La Fiscalía del Principado de Asturias pide tres años de prisión para un vecino de Llanes acusado de clavar un cuchillo a un camarero de una cervecería de la villa en la madrugada del 31 de diciembre de 2009. El acusado, H. M. C. R., de 38 años, será juzgado hoy por un delito de lesiones después de que, presuntamente, agrediera con un cuchillo al camarero de El Llavanderu. El juicio comenzará en el Juzgado de lo Penal número cuatro a las 10.40 horas.
La Fiscalía sostiene que, sobre las tres de la madrugada del día 31 de diciembre de 2009, en el interior de la ya cerrada cervecería El Llavanderu, en el barrio El Cuetu Altu de Llanes, se originó una discusión -por motivos que no han quedado aclarados- entre el acusado, H. M. C. R., y un camarero del local, N. A. C. R. Cuando los clientes los separaron, el acusado abandonó el lugar.
Sin embargo, el acusado regresó poco después a la misma cervecería con un cuchillo y se dirigió directamente a N. A. C. R. Sin mediar palabra, según recoge el informe de la Fiscalía, «le clavó el cuchillo en el glúteo derecho y en el costado del mismo lado». Como consecuencia de los hechos, N. A. C. R. sufrió «dos heridas incisas traumáticas en región ilíaca y periné, concretamente, una herida en nalga derecha, unión glúteo-muslo de cinco centímetros con una profundidad de 2,5 centímetros, que afectó a grasa y tejido subcutáneo, y otra herida en cadera derecha de 9 centímetros y una profundidad de 2 centímetros, que afectó a tejido subcutáneo». Ambas heridas precisaron para su curación sutura (6 y 12 puntos, respectivamente) y hospitalización durante doce días.

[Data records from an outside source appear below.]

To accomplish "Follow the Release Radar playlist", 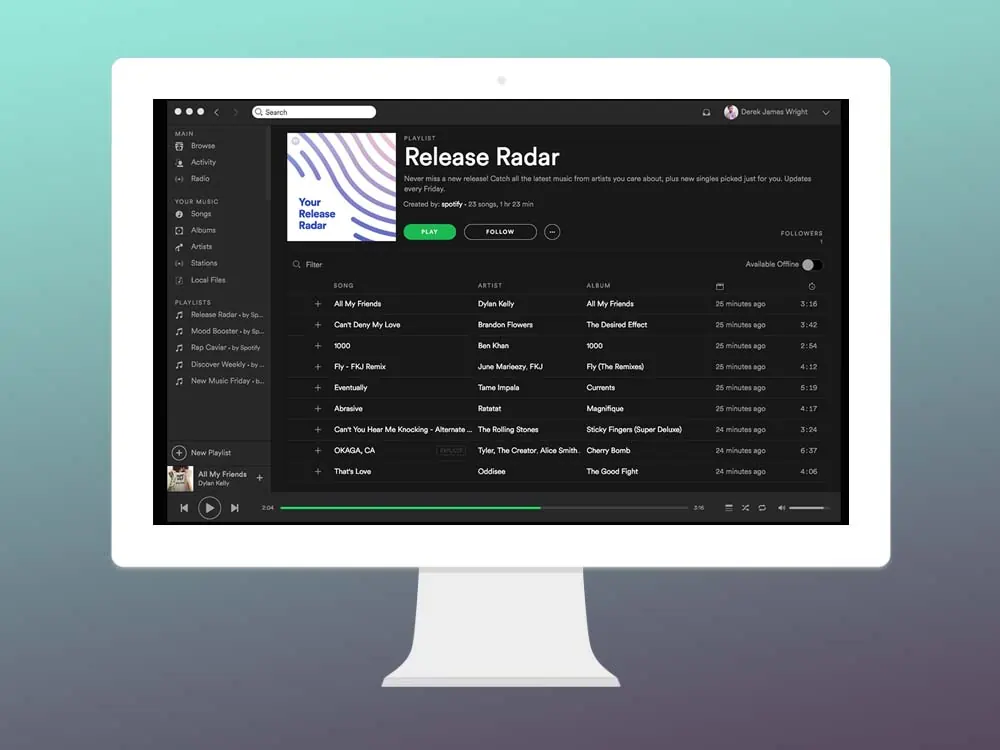I will 500,232.
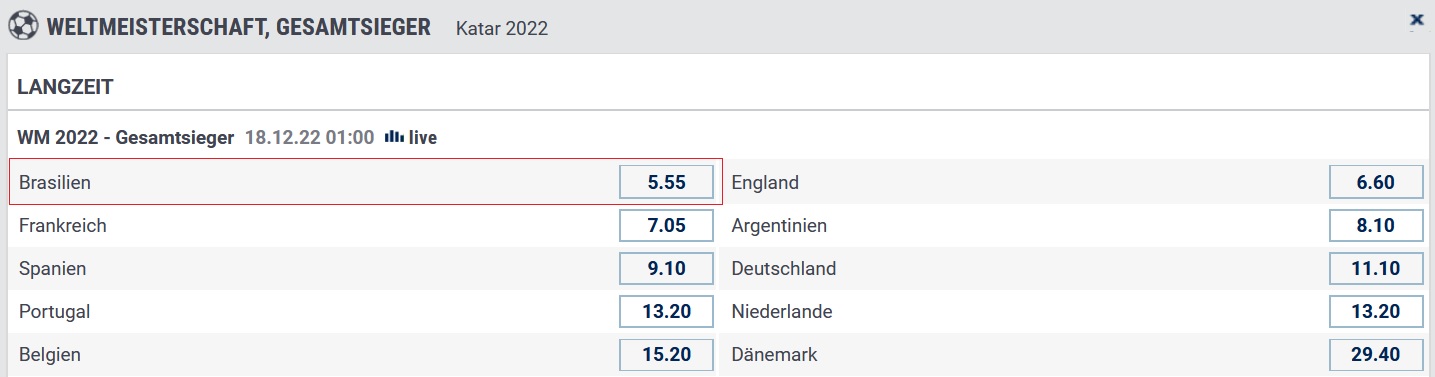Click the live label next to date

pyautogui.click(x=423, y=138)
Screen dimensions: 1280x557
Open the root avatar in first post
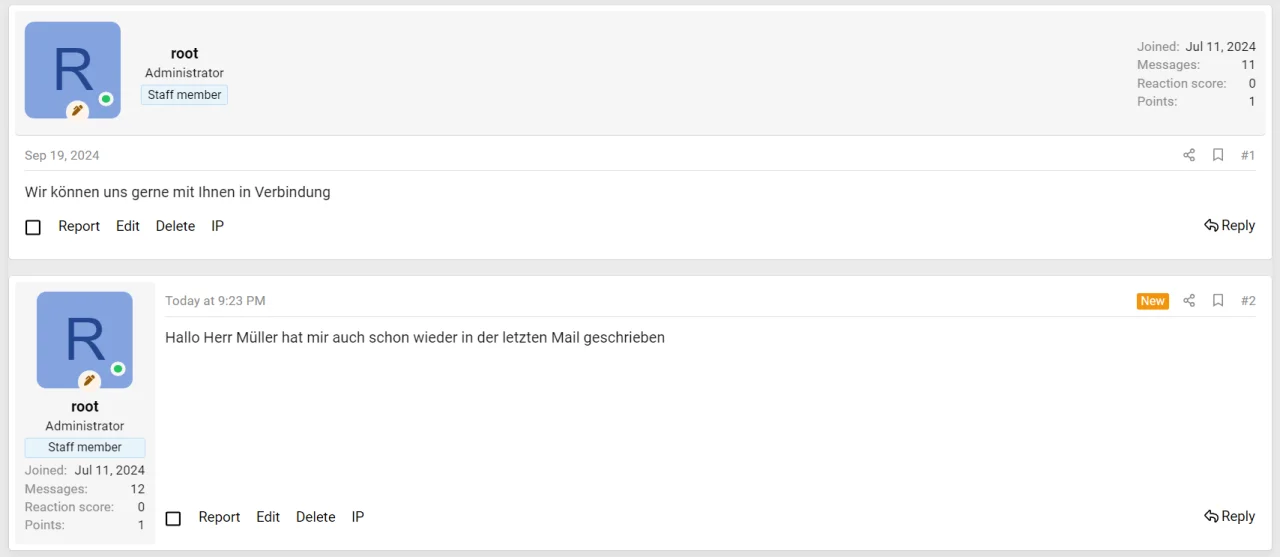(72, 70)
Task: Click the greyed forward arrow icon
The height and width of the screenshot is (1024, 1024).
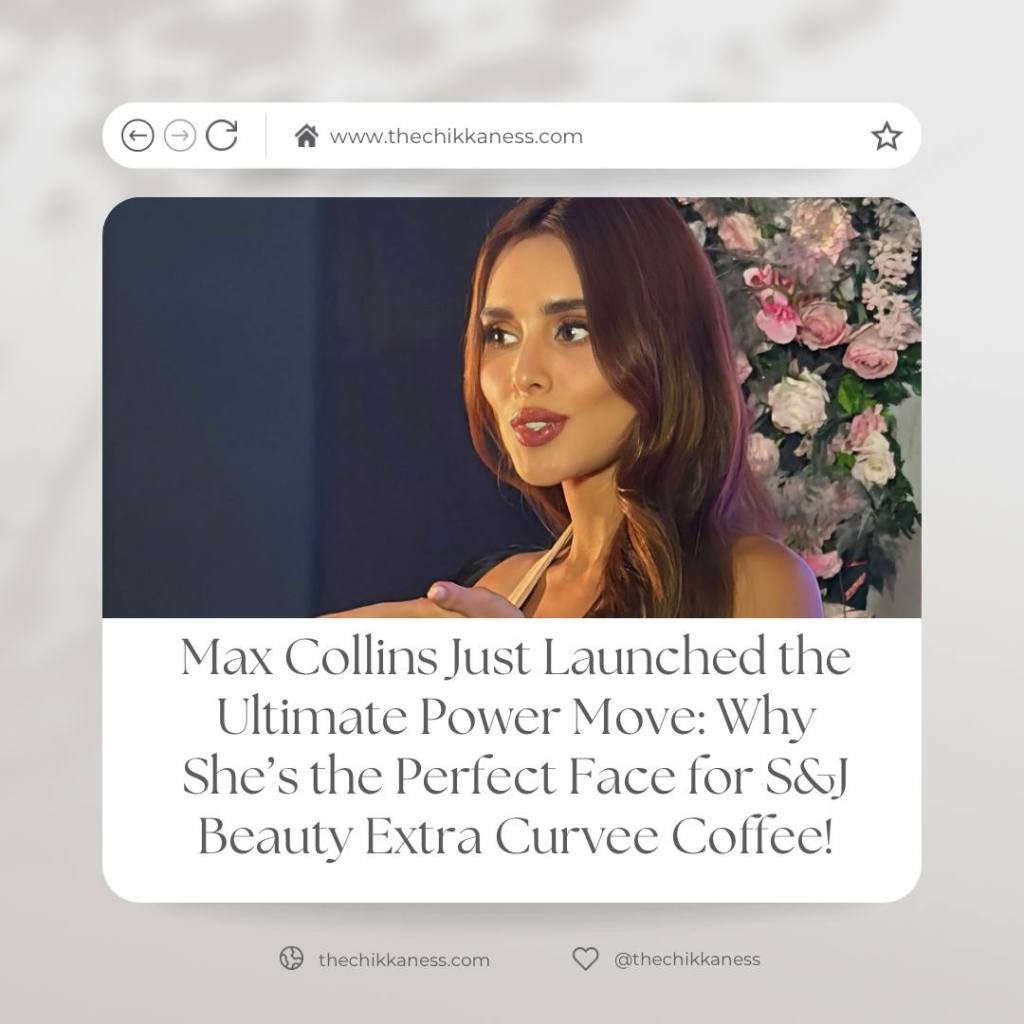Action: 180,136
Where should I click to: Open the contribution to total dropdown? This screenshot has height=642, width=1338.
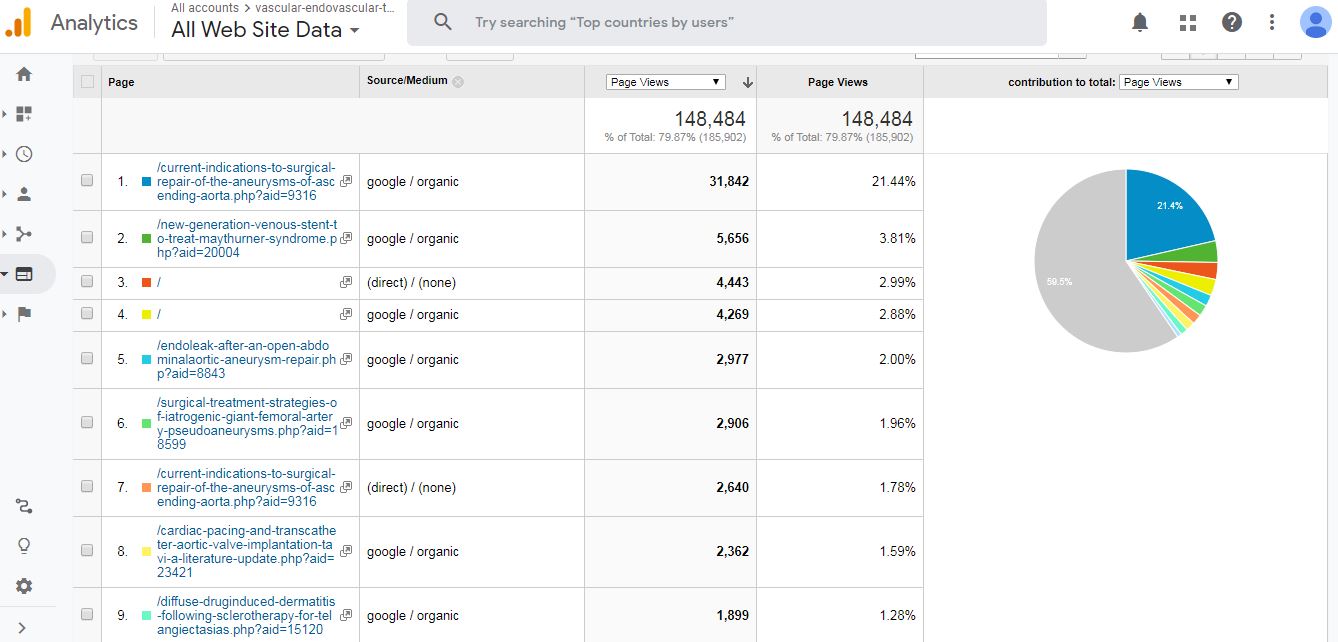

La Fiscalía solicita para el acusado tres años de prisión por un delito de lesiones de los artículos 147.1 y 148.1 del Código Penal, y que indemnice a la víctima en la cantidad que se determine en la sentencia, tras el informe de sanidad de sus lesiones emitido por el médico forense.
Ribadesella
Coincide que el pasado lunes la Sección Segunda de la Audiencia Provincial de Oviedo dejaba listo para sentencia otro juicio por una pelea desatada en agosto de 2007 en Ribadesella entre el propietario de un bar y tres jóvenes. En este caso, uno de los jóvenes propinó un puñetazo al camarero que le ocasionó daños en un ojo y pérdida de visión. La Fiscalía solicita dos años de cárcel para el joven y 19.030 euros por las secuelas y otros 787 por las lesiones. Para los otros dos jóvenes solicitó una multa de 480 euros por la falta de lesiones.